In "Life on the border" haben sieben Kinder aus Syrien und dem Irak in eigener Regie Filme gedreht und erzählen voller Kreativität und mit viel Mut und Ehrlichkeit von ihren Erlebnissen und ihrem Leben auf der Flucht.

Der große kurdische Regisseur Bahman Ghobadi, dessen Werk u.a. mit der Goldenen Palme des Festivals in Cannes oder dem Friedenspreis der Berlinale ausgezeichnet wurde, hat sich einem ganz besonderen Projekt gewidmet: Unter seiner fachkundigen Anleitung bekamen sieben Kinder aus den Flüchtlingslagern in Kobanê und Sindschar die Möglichkeit, mit eigenen filmischen Ideen von sich und ihren Erlebnissen zu erzählen. Abseits der täglichen Berichterstattung gewähren die jungen FilmemacherInnen so einen seltenen, unmittelbaren und authentischen Einblick in ihr Leben und ihre Erfahrungen.

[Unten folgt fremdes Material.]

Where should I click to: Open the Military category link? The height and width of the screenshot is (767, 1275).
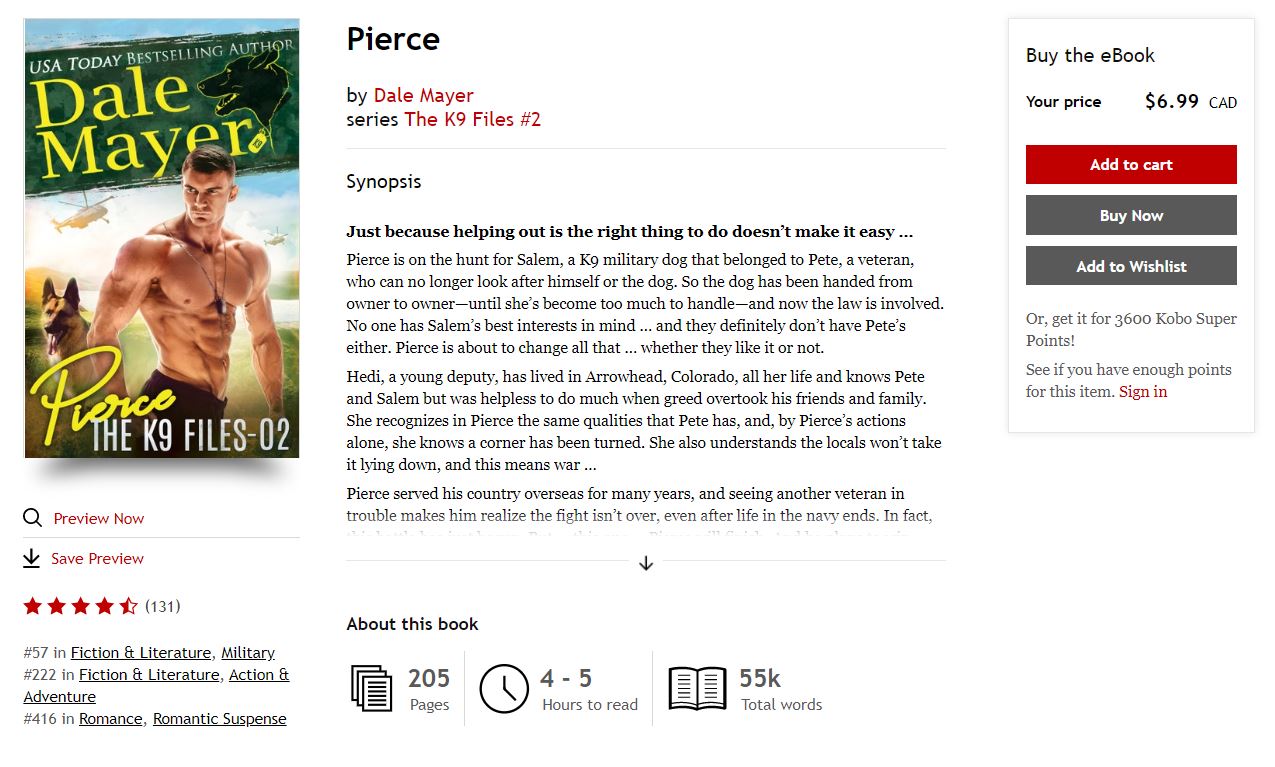tap(248, 653)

Mal ungeschönt dokumentarisch dann wieder voller Poesie erzählen sie ihre Geschichten in Bildern, die jeder gesehen haben sollte. Sie berichten von ihren Erfahrungen mit dem sogenannten Islamischen Staat und zeigen das harte Leben des Campalltags, aber auch ihre Traditionen und Musik. Voller Liebe für die Menschen, die sie verloren haben und die, die noch an ihrer Seite sind. Eine einmalige und wichtige Chance, das Leben der Menschen auf der Flucht mit ihren eigenen Augen zu sehen und verstehen zu können.

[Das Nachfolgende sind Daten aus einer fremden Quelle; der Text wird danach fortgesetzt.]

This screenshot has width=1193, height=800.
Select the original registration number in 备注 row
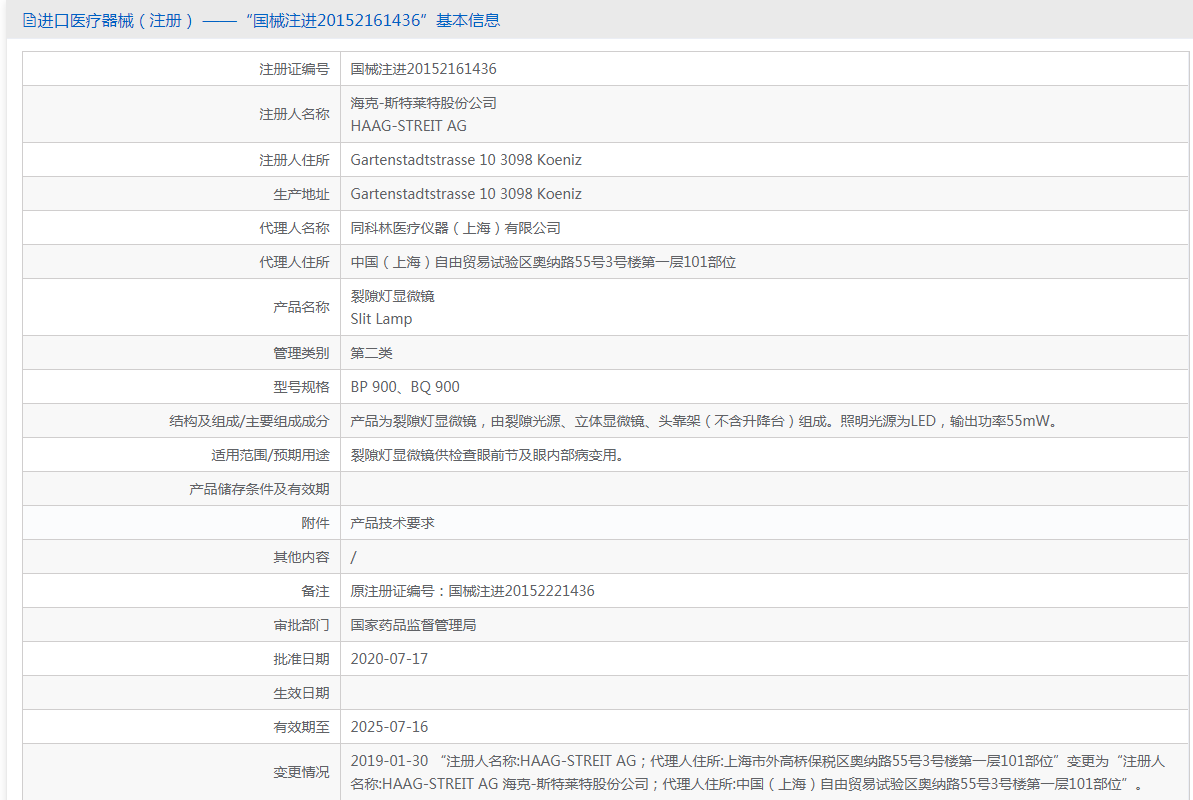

„Kobane und Sindschar sind Symbole für die IS-Gräuel und den vor allem kurdischen Widerstand geworden. Mit dem Ende der Kämpfe dort erlosch auch das Medieninteresse. Doch was wurde aus den vor dem Terror geflüchteten Kindern? „Life on the border“ bietet seltene Einblicke in ihre persönlichen Geschichten, in ihre Träume und Hoffnungen, in das neue Leben im Flüchtlingslager. Jenseits der gängigen Medienberichterstattung und immer aus der Perspektive der Kinder. Der Film berührt und ist sehenswert, weil er ganz nah an den Kindern dran ist und uns ihre Welt mit ihren Augen sehen lässt. Das Schicksal von Kindern, die viel Schreckliches erlebt haben und ihren Weg zurück ins Leben finden müssen.“  

Dietmar Kappe, UNO-Flüchtlingshilfe

Produzent Bahman Ghobadi wurde 1968 in Baneh im iranischen Kurdistan, nahe der Grenze zum Irak, als ältestes von sieben Kindern geboren. Seine Kindheit war geprägt vom ersten Golfkrieg. 1992 zog er nach Teheran und begann seine künstlerische Karriere. Er arbeitete als Assistent von Abbas Kiarostami und drehte zahlreiche eigene Kurzfilme. Der Durchbruch gelang ihm 1999 mit der Kurzdokumentation LEBEN IM NEBEL, für die er mehrfach ausgezeichnet wurde. Im Zuge dieses Erfolgs drehte er ein Jahr später ZEIT DER TRUNKENEN PFERDE, den ersten kurdischen Spielfilm in der Geschichte des Irans, der u.a. mit der Goldenen Palme der Filmfestspiele von Cannes ausgzeichnet wurde. Auch seine folgenden Spielfilme und Dokumentation wurden mit Preisen wie dem Silbernen Bären und dem Friedenspreis der Berlinale sowie zahlreichen Publikumspreisen auf Festivals weltweit unzählige Male prämiert. Er lebt heute im Exil.